Grundsätzlich ist das für die Ramsauer Landwirte kein Problem. Allerdings befürchten sie durch das neue Programm noch mehr Einschränkungen als durch das FFH-Gebiet. "Uns hat das Landratsamt damals mit dem FFH-Gebiet überrumpelt", erklärte ein Betroffener bei der Vorstellung in Ramsau. "Bis heute haben wir es nicht schriftlich vorliegen, dass unsere Wiesen FFH-Gebiet sind." "Wir haben unsere Wiesen bis jetzt ohne Vorgaben erhalten, also brauchen wir sie auch jetzt nicht", meldete sich ein anderer Grundbesitzer zu Wort. "Mei Opa hat's ned gebraucht, mei Vater ned und i brauch's a ned", betonte ein dritter Landwirt.

Zahlreiche betroffene Landwirte waren zu der Vorstellung von Natura 2000 gekommen. Sie wollen es nicht!

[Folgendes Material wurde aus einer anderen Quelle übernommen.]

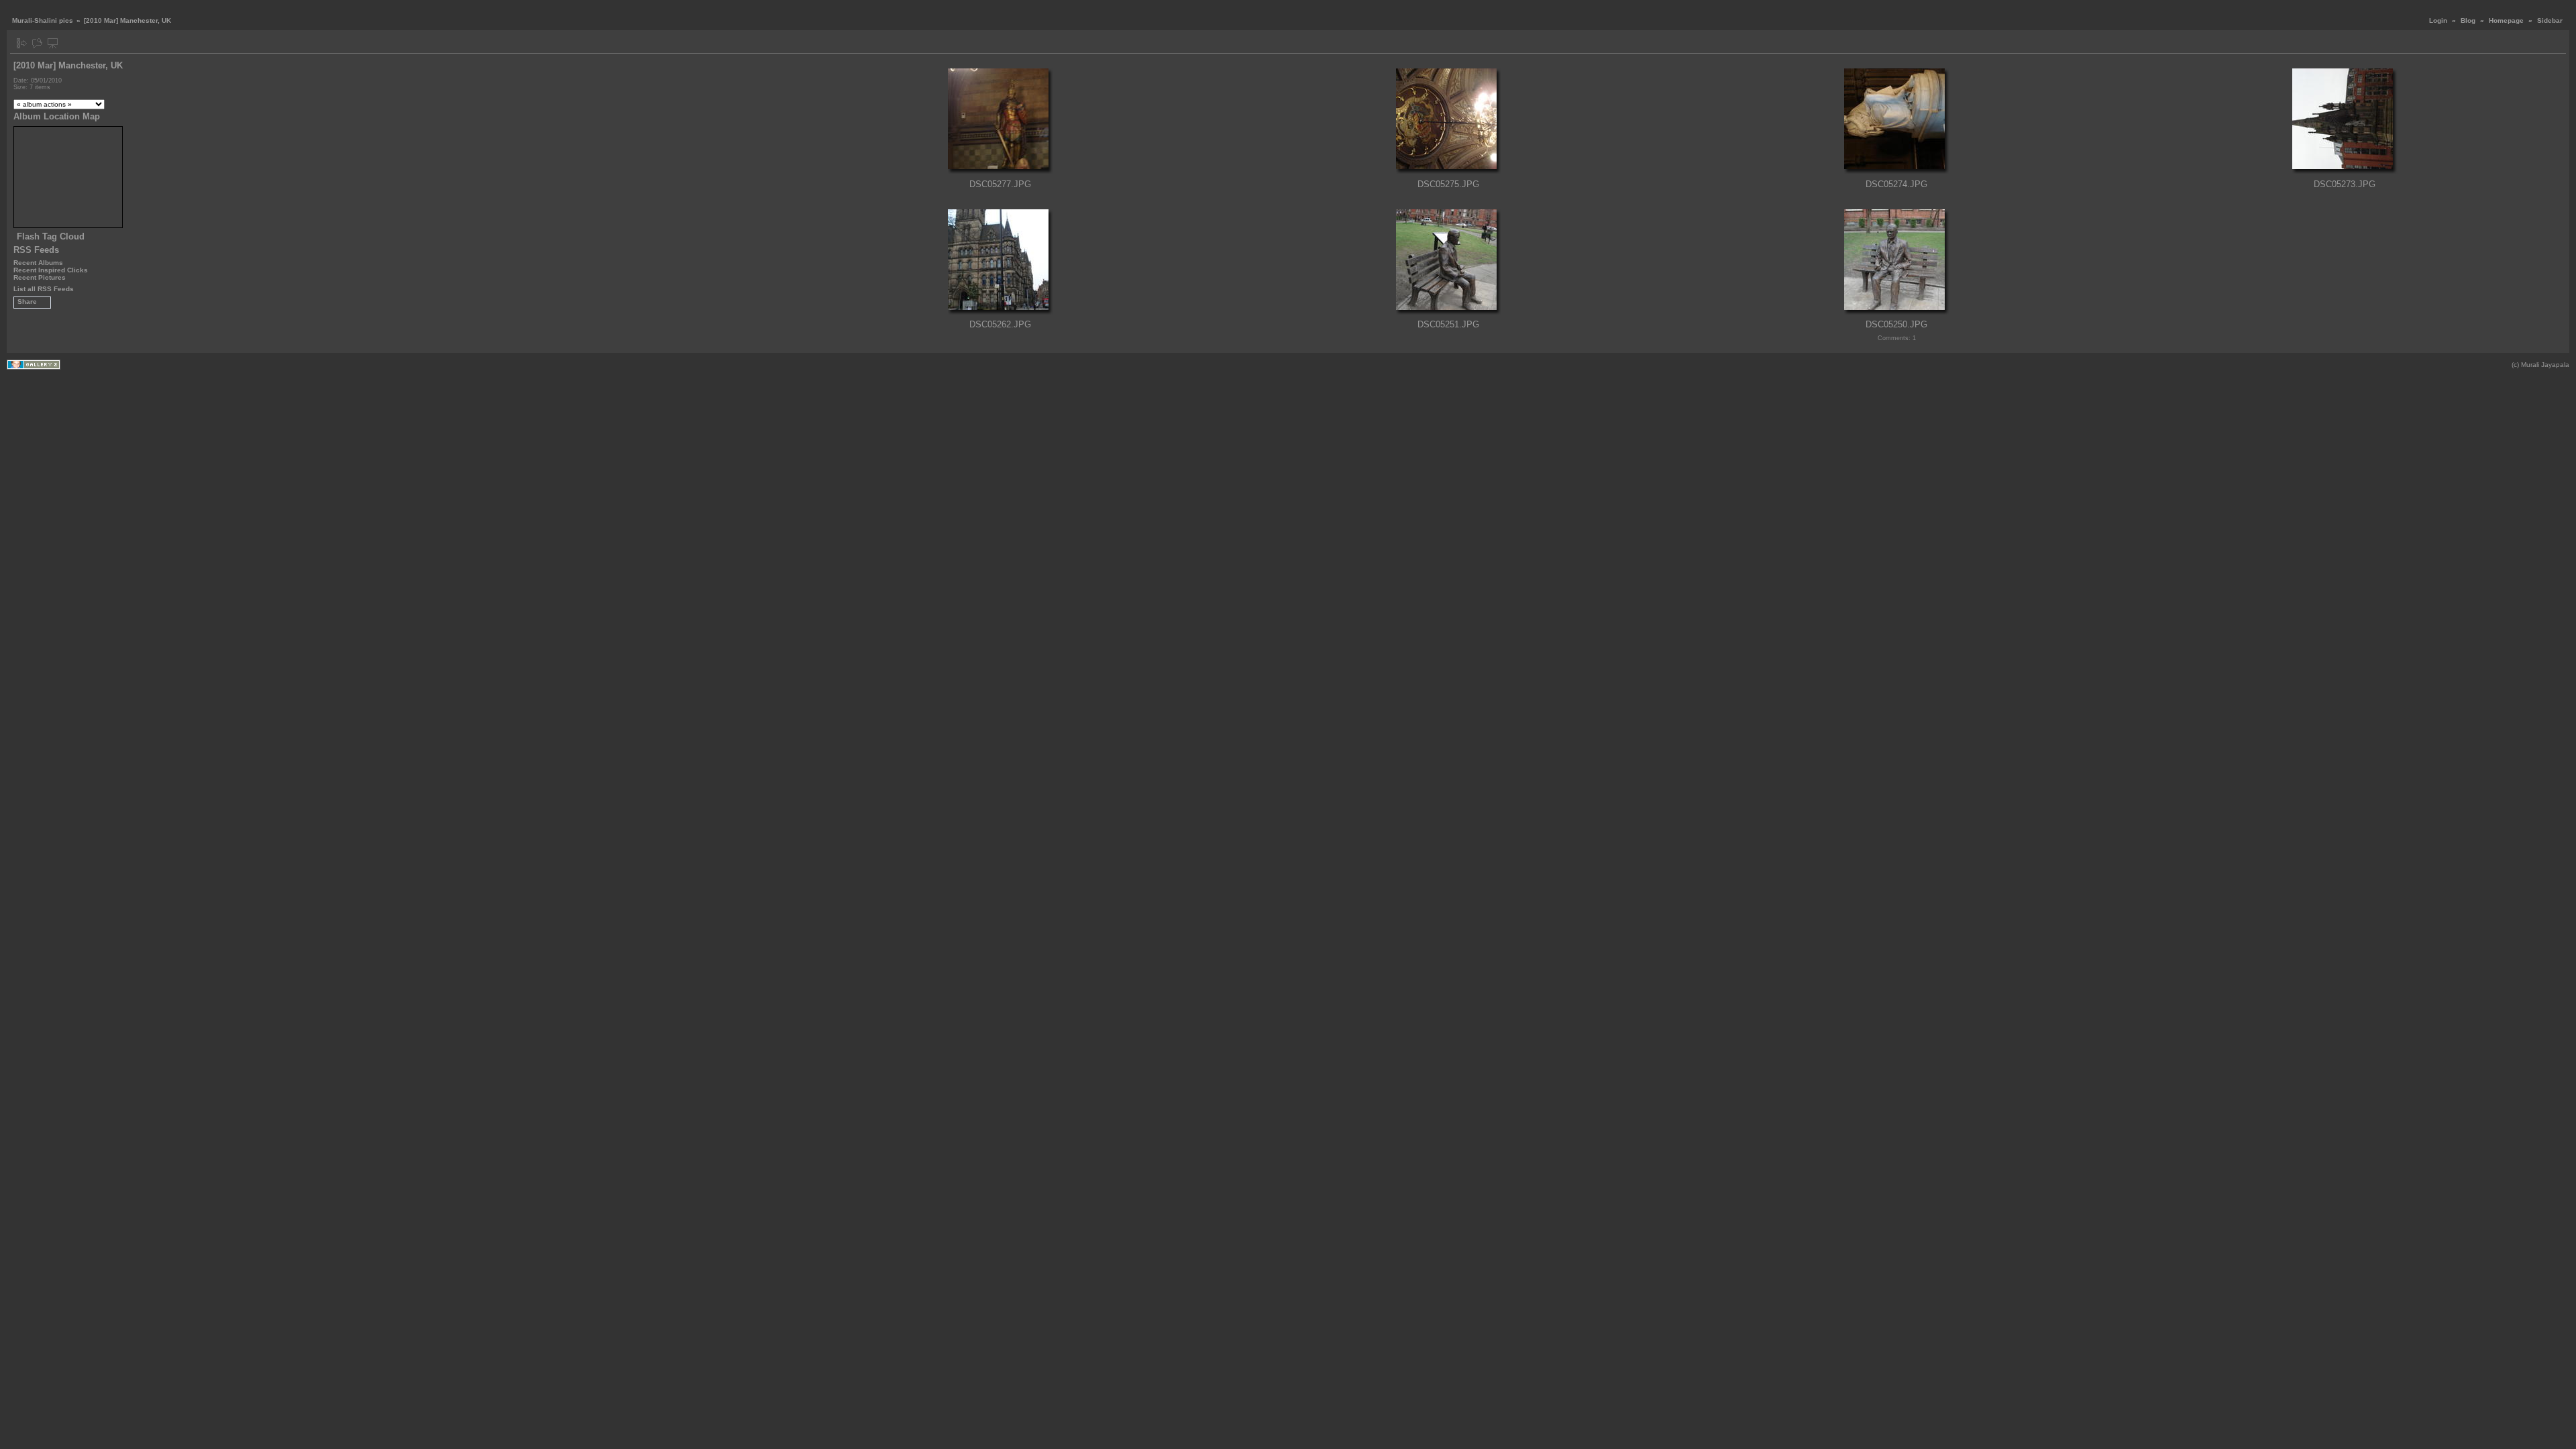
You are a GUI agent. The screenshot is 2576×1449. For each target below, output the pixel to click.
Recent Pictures (39, 277)
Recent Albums (38, 262)
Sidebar (2550, 20)
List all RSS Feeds (43, 288)
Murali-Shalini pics (42, 20)
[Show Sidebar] (22, 43)
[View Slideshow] (53, 43)
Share (27, 301)
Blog (2468, 20)
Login (2438, 20)
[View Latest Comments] (37, 43)
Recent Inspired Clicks (50, 270)
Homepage (2506, 20)
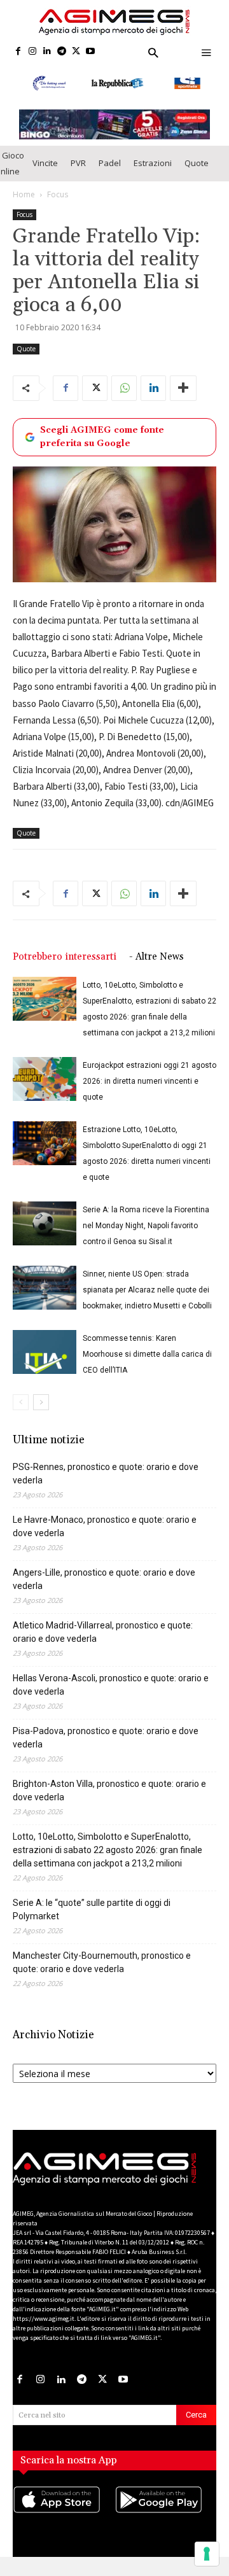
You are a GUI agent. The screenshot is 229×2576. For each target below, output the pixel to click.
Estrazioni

Deutlicher Gegenwind also, der Elmar Wenisch von der Regierung von Oberbayern entgegenweht. "Der Ärger der Bauern ist berechtigt", zeigt er Verständnis. Immerhin gibt es für sie ein Verschlechterungsverbot. Das bedeutet, dass die Wiesen in ihrem jetztigen Zustand erhalten werden müssen und überschüssige Gülle oder ähnliches darf nicht auf diesen Wiesen entsorgt werden. "Die Bauern fühlen sich in ihrer bisherigen Arbeit eingeschränkt, aber sie werden sehen, dass sich eigentlich nichts ändern wird." Zumindest so lange diese Generation vorne dran steht. Sollte die nächste Generation übernehmen, könnte es schon zu Schwierigkeiten kommen. Immerhin kann und darf mit den Wiesen, die in das Natura 2000 Programm aufgenommen werden, nichts gemacht werden, außer sie mähen, dass die verschiedenen Pflanzenarten weiter leben können.

Welche Wiesen genau in das Natura 2000 Programm aufgenommen werden, wird im Mai und Juni ermittelt. Das Planungsbüro ArVE rechnet mit rund 27 Hektar Fläche. In einem halben Jahr oder einem Jahr wollen die Verantwortlichen dann das Ergebnis vorstellen und die betroffenen Landwirte über das weitere Vorgehen informieren. Die können das dann nur zur Kenntnis nehmen, denn aus dem FFH-Gebiet oder dem Natura 2000 Programm können sie nicht aussteigen. "Das ist wie eine Zwangsenteignung", resümiert ein Landwirt nach der Vorstellung von Natura 2000. Da wird Elmar Wenisch bei der Vorstellung der Ergebnisse gute Argumente im Gepäck haben müssen, um die Bauern doch noch von einem friedlichen Miteinandern zu überzeugen.